A native of Detroit who graduated with a degree in mechanical engineering from the University of Michigan, he was quickly hired by Worthington and soon sent to Washington, where he remained for the balance of World War II. Then he was transferred to Canada and worked for John Inglis Corp., a licensee of Worthington.
In the mid-1950s, he returned to the United States for a short stint before relocating as sales manager of Worthington’s overseas operations headquartered in Madrid, Spain. He and his wife, the former Louise Manning, raised two daughters.
The family later moved to New Jersey and then to Orchard Park, where Mr. Pickert finished out his career with Worthington. He retired as a financial analyst in 1979.
Relatives said he kept busy throughout his long life with a number of hobbies, which included painting, repairing watches and old clocks, and woodworking. Even in the fiercest of winters, he and his wife, who died 1993, could be seen going out for evening walks during their time in East Aurora.
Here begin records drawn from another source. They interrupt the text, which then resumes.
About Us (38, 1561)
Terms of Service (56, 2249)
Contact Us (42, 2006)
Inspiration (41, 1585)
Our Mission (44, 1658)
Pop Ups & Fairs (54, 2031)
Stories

“My father was a true Renaissance man. Everything interested him. When he was 80 years old, he used three different computers. He was a devout Catholic and up until he was 95 years old, he went to Mass every Sunday,” Susan Yeskoot said.
Mr. Pickert is also survived by another daughter, Mary Mannion.
A Mass of Christian Burial will be offered at 10 a.m. Friday in SS. Peter & Paul Catholic Church, 66 E. Main St., Hamburg. Prayers will be said at 7 p.m. Thursday in Donald M. Demmerley Funeral Home, 21 Pierce Ave., Hamburg.